La glándula tiroides desempeña un papel determinante en el funcionamiento del corazón y en el control de los niveles de colesterol, por lo que alteraciones en su funcionamiento pueden desencadenar importantes complicaciones cardiovasculares, explicó la endocrinóloga Sherezade Hasbun.
La especialista, pasada presidenta de la Sociedad Dominicana de Endocrinología y Nutrición (SODENN), señaló que la tiroides es una glándula en forma de mariposa ubicada en la parte frontal del cuello y encargada de producir las hormonas T3 y T4, responsables de regular el metabolismo, la temperatura corporal, el ritmo cardíaco, la digestión y el estado de ánimo.
Indicó que los trastornos tiroideos más frecuentes son el hipotiroidismo, cuando la glándula produce pocas hormonas y el metabolismo se vuelve más lento, y el hipertiroidismo, caracterizado por una producción excesiva de hormonas que acelera el funcionamiento del organismo.
La doctora Hasbun explicó que ambas condiciones pueden afectar directamente al corazón. En el caso del hipotiroidismo, pueden presentarse bradicardia o latidos cardíacos lentos, aumento de la presión arterial y acumulación de líquido alrededor del corazón, conocido como derrame pericárdico, mientras que el hipertiroidismo puede provocar taquicardia, fibrilación auricular y aumenta el riesgo de insuficiencia cardíaca.
Destacó que hasta un 15 % de los pacientes con fibrilación auricular podrían tener un hipertiroidismo no diagnosticado como causa subyacente.
La doctora Hasbun afirmó que el hipotiroidismo severo reduce la capacidad del músculo cardíaco de contraerse, puede ocasionar una cardiomiopatía hipotiroidea, una afección que disminuye la capacidad del corazón para bombear sangre, aunque puntualizó que puede revertirse si se trata oportunamente la alteración tiroidea.
“En casos de hipotiroidismo muy prolongado sin tratar, puede desarrollarse una cardiomiopatía hipotiroidea, que es reversible si se trata la causa tiroidea a tiempo!”, expresó.
En cuanto al hipertiroidismo, advirtió que el principal riesgo cardiovascular es la fibrilación auricular, una arritmia que aumenta la posibilidad de formación de coágulos y accidentes cerebrovasculares.
La endocrinóloga también resaltó la relación entre la tiroides y el colesterol, al explicar que las hormonas tiroideas regulan la velocidad con la que el hígado procesa y elimina el colesterol LDL o “colesterol malo”.
Precisó que cuando la tiroides funciona lentamente, el colesterol y los triglicéridos tienden a acumularse en la sangre, por lo que el hipotiroidismo constituye una causa frecuente de hipercolesterolemia.

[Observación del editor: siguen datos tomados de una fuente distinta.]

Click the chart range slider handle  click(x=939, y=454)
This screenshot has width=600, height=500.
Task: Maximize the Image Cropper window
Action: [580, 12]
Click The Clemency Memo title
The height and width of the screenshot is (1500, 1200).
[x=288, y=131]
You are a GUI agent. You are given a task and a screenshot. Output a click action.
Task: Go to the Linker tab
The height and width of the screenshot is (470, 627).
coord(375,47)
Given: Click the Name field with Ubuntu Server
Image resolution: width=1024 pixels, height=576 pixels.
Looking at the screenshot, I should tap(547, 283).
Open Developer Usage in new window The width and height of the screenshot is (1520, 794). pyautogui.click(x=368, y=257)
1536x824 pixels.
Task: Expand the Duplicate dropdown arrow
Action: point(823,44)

“Un paciente con colesterol alto que no responde adecuadamente al tratamiento debe ser evaluado para descartar hipotiroidismo antes de aumentar la dosis del medicamento e incluso antes de iniciar el tratamiento para el colesteriol”, sostuvo.
Asimismo, explicó que al tratar el hipotiroidismo con levotiroxina y normalizar los niveles de TSH, el colesterol LDL y los triglicéridos pueden mejorar significativamente, en algunos casos sin necesidad de medicamentos adicionales para reducir el colesterol.
Entre los síntomas que deben alertar a la población mencionó cansancio extremo, piel seca, caída del cabello, aumento de peso, sensación constante de frío, presión arterial elevada, palpitaciones, sudoración excesiva, nerviosismo e insomnio.
Como mensaje final, recomendó no tratar síntomas cardiovasculares o metabólicos de manera aislada sin investigar posibles alteraciones tiroideas.
“Un diagnóstico tiroideo a tiempo puede evitar años de medicamentos innecesarios y reducir significativamente el riesgo cardiovascular”, concluyó.